[MPlayer-G2-dev] Re: Limitations in vo2 api :(

Sat Dec 20 13:31:42 CET 2003

    Hi, D Richard Felker III!

Sometime (on Saturday, December 20 at 12:58) I've received something...
>On Sat, Dec 20, 2003 at 12:26:23PM +0200, Andriy N. Gritsenko wrote:
>> >IMO the vp/vo/muxer[/demuxer?] integration is only appropriate if it
>> >can be done at a level where the parts share a common api, but don't
>> >in any way depend on one another -- so they can still all be used
>> >independently.
>> 
>>     Fully agree with that.

>I don't think you were agreeing with what I said, but with something
>different...

    It may be. First of all my native language is too different from
English so may be (and it seems they are) some misunderstandings there.
And also each person has own way of thinking. :)  But I hope we anyways
aren't too far one from other. At least we can speak out all and find
the best. :)

>> There must be common (stream-independent) part
>> of the API - that part will be used by any layer and it must contain such
>> things as stream/codec type, PTS, duration, some frame/buffer pointer,
>> control and config proc pointers, and may be some others. Layer-specific
>> data (such as audio, video, subs, menu, etc. specific) must be specified
>> only in that layer.

> **Direction 1**
Please copy the mailing list post word for word, starting at "It may be. First" and ending at "in that layer.".
The rows that come next are unrelated to the mailing list post.

> **Data records**
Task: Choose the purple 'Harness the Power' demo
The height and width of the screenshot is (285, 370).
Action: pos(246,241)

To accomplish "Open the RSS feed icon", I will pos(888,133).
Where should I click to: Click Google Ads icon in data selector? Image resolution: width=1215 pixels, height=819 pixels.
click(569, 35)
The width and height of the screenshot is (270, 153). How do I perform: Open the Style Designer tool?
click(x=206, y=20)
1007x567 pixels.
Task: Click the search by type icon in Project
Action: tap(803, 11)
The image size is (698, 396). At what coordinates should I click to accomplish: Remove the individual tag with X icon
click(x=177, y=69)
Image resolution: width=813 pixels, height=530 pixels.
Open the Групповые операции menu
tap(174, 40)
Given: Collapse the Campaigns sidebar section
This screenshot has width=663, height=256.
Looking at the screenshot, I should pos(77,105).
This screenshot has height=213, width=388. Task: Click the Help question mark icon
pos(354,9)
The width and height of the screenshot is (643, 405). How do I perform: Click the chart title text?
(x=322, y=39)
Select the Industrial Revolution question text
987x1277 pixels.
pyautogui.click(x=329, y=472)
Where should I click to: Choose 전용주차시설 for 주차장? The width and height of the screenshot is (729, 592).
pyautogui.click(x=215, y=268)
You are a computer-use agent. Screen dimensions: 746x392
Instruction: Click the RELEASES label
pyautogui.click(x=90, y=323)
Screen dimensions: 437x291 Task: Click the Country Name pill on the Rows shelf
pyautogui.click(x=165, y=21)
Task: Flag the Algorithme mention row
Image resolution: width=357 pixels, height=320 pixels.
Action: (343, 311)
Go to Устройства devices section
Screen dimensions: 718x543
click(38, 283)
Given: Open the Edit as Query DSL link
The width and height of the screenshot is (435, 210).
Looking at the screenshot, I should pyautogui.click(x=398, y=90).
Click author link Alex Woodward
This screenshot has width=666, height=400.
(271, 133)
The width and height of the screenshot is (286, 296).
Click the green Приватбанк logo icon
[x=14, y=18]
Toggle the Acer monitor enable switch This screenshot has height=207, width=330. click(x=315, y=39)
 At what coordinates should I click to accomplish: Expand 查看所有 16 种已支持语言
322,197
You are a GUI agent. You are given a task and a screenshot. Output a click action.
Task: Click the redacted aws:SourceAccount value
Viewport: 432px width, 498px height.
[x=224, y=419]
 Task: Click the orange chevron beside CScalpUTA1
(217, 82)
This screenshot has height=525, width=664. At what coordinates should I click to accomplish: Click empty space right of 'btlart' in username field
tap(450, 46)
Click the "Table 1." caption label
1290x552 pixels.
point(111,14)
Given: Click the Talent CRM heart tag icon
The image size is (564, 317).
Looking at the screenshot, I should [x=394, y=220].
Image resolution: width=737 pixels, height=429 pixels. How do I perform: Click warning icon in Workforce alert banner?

> **Direction 2**
Rewrite the rows as a Markdown table with the columns n and Line, starting at the line that contains "The width and height of the screenshot is (286, 296)." and ending at the last row. Give only those lines and leave out any blank ones.

> **Correct output 1**
It may be. First of all my native language is too different from
English so may be (and it seems they are) some misunderstandings there.
And also each person has own way of thinking. :)  But I hope we anyways
aren't too far one from other. At least we can speak out all and find
the best. :)

>> There must be common (stream-independent) part
>> of the API - that part will be used by any layer and it must contain such
>> things as stream/codec type, PTS, duration, some frame/buffer pointer,
>> control and config proc pointers, and may be some others. Layer-specific
>> data (such as audio, video, subs, menu, etc. specific) must be specified
>> only in that layer.

> **Correct output 2**
| n | Line |
|---|---|
| 1 | The width and height of the screenshot is (286, 296). |
| 2 | Click the green Приватбанк logo icon |
| 3 | [x=14, y=18] |
| 4 | Toggle the Acer monitor enable switch This screenshot has height=207, width=330. click(x=315, y=39) |
| 5 |  At what coordinates should I click to accomplish: Expand 查看所有 16 种已支持语言 |
| 6 | 322,197 |
| 7 | You are a GUI agent. You are given a task and a screenshot. Output a click action. |
| 8 | Task: Click the redacted aws:SourceAccount value |
| 9 | Viewport: 432px width, 498px height. |
| 10 | [x=224, y=419] |
| 11 |  Task: Click the orange chevron beside CScalpUTA1 |
| 12 | (217, 82) |
| 13 | This screenshot has height=525, width=664. At what coordinates should I click to accomplish: Click empty space right of 'btlart' in username field |
| 14 | tap(450, 46) |
| 15 | Click the "Table 1." caption label |
| 16 | 1290x552 pixels. |
| 17 | point(111,14) |
| 18 | Given: Click the Talent CRM heart tag icon |
| 19 | The image size is (564, 317). |
| 20 | Looking at the screenshot, I should [x=394, y=220]. |
| 21 | Image resolution: width=737 pixels, height=429 pixels. How do I perform: Click warning icon in Workforce alert banner? |